Curiosity Blog, Sols 4577-4579: Watch the Skies
NASA’s Mars rover Curiosity acquired this image inside a trough in the boxwork terrain on Mars, using its Right Navigation Camera. Curiosity captured the image on June 20, 2025 — Sol 4575, or Martian day 4,575 of the Mars Science Laboratory mission — at 00:30:12 UTC. NASA/JPL-Caltech Written by Deborah Padgett, OPGS Task Lead at NASA’s Jet Propulsion Laboratory
Earth planning date: Friday, June 20, 2025
During the plan covering Sols 4575-4576, Curiosity continued our investigation of mysterious boxwork structures on the shoulders of Mount Sharp. After a successful 56-meter drive (about 184 feet), Curiosity is now parked in a trough cutting through a highly fractured region covered by linear features thought to be evidence of groundwater flow in the distant past of Mars. With all six wheels firmly planted on solid ground, our rover is ready for contact science! Unfortunately, a repeat of the frost-detection experiment expected for the weekend plan is postponed for a few days due to a well-understood ChemCam issue. In the meantime, our atmospheric investigations have a chance to shine, as they received additional time to observe the Martian sky.

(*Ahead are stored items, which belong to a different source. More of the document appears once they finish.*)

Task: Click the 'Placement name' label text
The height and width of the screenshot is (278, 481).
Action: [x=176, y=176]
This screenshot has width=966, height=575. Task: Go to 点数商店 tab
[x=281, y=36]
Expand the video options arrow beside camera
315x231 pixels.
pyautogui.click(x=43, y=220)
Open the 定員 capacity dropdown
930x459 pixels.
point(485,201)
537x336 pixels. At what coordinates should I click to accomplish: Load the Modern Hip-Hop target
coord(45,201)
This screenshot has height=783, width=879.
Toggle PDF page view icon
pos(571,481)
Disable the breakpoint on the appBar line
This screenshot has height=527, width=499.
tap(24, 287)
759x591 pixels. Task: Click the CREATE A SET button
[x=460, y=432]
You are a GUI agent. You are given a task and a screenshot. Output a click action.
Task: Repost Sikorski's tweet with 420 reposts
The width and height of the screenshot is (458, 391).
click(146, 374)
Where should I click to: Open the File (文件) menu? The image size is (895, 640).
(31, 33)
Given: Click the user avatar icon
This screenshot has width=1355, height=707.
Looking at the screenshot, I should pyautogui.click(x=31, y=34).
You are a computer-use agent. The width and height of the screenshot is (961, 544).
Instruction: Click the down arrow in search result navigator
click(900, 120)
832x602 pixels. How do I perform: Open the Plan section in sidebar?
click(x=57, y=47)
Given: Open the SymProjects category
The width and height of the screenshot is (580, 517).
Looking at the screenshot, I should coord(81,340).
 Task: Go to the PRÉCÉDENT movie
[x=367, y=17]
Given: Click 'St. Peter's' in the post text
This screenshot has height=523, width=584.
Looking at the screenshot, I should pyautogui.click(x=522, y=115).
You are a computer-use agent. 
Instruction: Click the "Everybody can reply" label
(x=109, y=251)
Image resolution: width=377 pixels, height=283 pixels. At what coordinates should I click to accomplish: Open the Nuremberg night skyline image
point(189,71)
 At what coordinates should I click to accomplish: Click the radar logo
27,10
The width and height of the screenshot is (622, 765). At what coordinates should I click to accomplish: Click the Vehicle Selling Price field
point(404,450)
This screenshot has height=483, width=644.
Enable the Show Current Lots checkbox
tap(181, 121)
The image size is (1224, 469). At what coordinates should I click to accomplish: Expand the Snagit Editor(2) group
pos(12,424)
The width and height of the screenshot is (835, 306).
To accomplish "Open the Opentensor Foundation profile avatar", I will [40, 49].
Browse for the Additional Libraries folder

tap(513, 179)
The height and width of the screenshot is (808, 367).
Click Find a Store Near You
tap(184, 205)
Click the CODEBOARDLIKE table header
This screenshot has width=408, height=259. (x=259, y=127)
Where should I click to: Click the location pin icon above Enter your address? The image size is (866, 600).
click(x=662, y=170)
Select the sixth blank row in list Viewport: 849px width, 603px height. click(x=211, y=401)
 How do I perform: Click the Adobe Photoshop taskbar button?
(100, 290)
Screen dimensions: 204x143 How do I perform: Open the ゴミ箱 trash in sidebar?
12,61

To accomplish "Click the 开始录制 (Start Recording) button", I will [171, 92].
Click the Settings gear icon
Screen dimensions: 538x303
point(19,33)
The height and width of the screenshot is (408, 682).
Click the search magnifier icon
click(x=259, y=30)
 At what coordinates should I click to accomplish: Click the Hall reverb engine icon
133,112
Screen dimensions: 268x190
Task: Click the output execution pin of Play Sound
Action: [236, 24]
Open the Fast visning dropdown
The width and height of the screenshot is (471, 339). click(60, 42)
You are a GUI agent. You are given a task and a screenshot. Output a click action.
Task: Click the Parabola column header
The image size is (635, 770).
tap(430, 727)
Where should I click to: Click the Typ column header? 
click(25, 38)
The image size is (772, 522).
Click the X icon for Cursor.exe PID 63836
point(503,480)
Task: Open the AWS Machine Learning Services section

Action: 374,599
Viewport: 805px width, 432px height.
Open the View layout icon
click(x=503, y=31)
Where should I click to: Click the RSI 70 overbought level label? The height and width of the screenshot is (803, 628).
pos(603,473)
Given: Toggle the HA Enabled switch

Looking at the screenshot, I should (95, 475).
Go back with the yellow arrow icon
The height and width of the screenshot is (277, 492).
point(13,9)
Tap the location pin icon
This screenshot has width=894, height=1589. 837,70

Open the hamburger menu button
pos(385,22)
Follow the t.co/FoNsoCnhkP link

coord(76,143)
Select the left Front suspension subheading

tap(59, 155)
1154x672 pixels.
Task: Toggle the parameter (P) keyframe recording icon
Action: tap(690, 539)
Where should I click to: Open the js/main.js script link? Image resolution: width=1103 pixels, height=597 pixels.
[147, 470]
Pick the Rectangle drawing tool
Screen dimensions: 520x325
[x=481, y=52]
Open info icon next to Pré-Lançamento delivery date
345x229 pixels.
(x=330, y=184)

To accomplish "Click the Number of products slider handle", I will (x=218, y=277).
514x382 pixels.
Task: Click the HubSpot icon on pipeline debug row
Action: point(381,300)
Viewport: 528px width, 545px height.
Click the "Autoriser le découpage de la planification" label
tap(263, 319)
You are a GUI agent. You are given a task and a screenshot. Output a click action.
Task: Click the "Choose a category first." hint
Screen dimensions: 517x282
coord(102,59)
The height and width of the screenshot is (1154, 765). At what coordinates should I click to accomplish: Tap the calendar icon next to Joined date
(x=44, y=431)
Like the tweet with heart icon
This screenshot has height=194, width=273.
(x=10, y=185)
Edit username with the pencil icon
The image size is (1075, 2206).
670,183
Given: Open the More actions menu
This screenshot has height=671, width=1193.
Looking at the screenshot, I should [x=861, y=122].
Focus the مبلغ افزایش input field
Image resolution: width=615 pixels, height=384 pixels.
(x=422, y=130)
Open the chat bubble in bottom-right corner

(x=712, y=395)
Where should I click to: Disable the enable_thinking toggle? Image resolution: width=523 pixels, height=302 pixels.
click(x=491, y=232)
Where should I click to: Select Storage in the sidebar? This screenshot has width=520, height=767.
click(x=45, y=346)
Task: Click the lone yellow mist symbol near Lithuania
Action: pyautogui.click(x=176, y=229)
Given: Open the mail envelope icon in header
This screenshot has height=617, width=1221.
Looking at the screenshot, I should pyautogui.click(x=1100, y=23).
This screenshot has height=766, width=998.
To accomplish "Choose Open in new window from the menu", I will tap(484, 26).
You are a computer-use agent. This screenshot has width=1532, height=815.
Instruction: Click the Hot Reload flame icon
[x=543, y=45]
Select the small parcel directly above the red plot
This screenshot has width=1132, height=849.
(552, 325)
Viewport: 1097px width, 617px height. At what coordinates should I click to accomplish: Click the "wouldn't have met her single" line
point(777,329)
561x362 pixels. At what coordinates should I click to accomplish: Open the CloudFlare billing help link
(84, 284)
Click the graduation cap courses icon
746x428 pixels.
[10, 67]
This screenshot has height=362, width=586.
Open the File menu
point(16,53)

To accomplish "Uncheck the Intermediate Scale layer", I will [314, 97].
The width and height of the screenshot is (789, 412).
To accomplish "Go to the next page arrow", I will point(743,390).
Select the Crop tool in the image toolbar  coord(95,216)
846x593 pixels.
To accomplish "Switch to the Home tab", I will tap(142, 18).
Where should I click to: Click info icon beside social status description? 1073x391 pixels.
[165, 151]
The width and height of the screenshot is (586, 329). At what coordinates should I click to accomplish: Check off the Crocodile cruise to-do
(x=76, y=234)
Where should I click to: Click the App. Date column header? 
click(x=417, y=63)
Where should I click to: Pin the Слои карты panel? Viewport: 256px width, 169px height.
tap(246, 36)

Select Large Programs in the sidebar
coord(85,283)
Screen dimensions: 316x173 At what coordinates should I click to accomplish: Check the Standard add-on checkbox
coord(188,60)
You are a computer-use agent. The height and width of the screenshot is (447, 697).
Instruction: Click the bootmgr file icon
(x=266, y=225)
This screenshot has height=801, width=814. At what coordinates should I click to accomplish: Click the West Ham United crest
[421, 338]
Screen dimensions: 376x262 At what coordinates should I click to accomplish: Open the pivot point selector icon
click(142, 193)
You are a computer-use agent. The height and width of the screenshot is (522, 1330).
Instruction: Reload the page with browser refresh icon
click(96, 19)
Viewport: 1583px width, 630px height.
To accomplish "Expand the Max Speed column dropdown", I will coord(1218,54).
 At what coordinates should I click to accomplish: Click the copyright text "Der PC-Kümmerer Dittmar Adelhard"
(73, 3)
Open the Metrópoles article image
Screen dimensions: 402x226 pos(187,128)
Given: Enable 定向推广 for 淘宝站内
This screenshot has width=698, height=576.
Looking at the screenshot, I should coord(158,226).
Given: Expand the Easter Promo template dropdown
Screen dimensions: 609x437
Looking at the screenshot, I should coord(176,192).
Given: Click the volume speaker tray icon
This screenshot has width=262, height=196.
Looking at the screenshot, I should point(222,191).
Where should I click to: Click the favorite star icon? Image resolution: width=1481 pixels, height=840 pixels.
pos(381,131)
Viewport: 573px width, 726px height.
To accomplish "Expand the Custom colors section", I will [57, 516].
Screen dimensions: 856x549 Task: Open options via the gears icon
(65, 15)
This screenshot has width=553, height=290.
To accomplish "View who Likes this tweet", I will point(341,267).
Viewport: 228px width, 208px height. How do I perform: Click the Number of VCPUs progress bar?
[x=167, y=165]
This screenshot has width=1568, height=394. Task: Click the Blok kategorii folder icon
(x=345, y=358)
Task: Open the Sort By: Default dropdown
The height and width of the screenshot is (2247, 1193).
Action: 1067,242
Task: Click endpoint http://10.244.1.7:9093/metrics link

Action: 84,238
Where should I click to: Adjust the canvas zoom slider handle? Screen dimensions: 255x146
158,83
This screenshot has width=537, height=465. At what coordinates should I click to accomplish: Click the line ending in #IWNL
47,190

In the early afternoon of Sol 4577, Curiosity’s navigation cameras will take a movie of the upper reaches of Aeolis Mons (Mount Sharp), hoping to see moving cloud shadows. This observation enables the team to calculate the altitude of clouds drifting over the peak. Next, Navcam will point straight up, to image cloud motion at the zenith and determine wind direction at their altitude. Mastcam will then do a series of small mosaics to study the rover workspace and features of the trough that Curiosity has entered. First is a 6×4 stereo mosaic of the workspace and the contact science targets “Copacabana” and “Copiapo.” The first target is a representative sample of the trough bedrock, and its name celebrates a town in Bolivia located on the shores of Lake Titicaca. The second target is a section of lighter-toned material, which may be associated with stripes or “veins” filling the many crosscutting fractures in the local stones. These are the deposits potentially left by groundwater intrusion long ago. The name “Copiapo” honors a silver mining city in the extremely dry Atacama desert of northern Chile. A second 6×3 Mastcam stereo mosaic will look at active cracks in the trough. Two additional 5×1 Mastcam stereo mosaics target “Ardamarca,” a ridge parallel to the trough walls, and a cliff exposing layers of rock at the base of “Mishe Mokwa” butte. At our current location, all the Curiosity target names are taken from the Uyuni geologic quadrangle named after the otherworldly lake bed and ephemeral lake high on the Bolivian altiplano, but the Mishe Mokwa butte is back in the Altadena quad, named for a popular hiking trail in the Santa Monica Mountains. After this lengthy science block, Curiosity will deploy its arm, brush the dust from Copacabana with the DRT, then image both it and Copiapo with the MAHLI microscopic imager. Overnight, APXS will determine the composition of these two targets.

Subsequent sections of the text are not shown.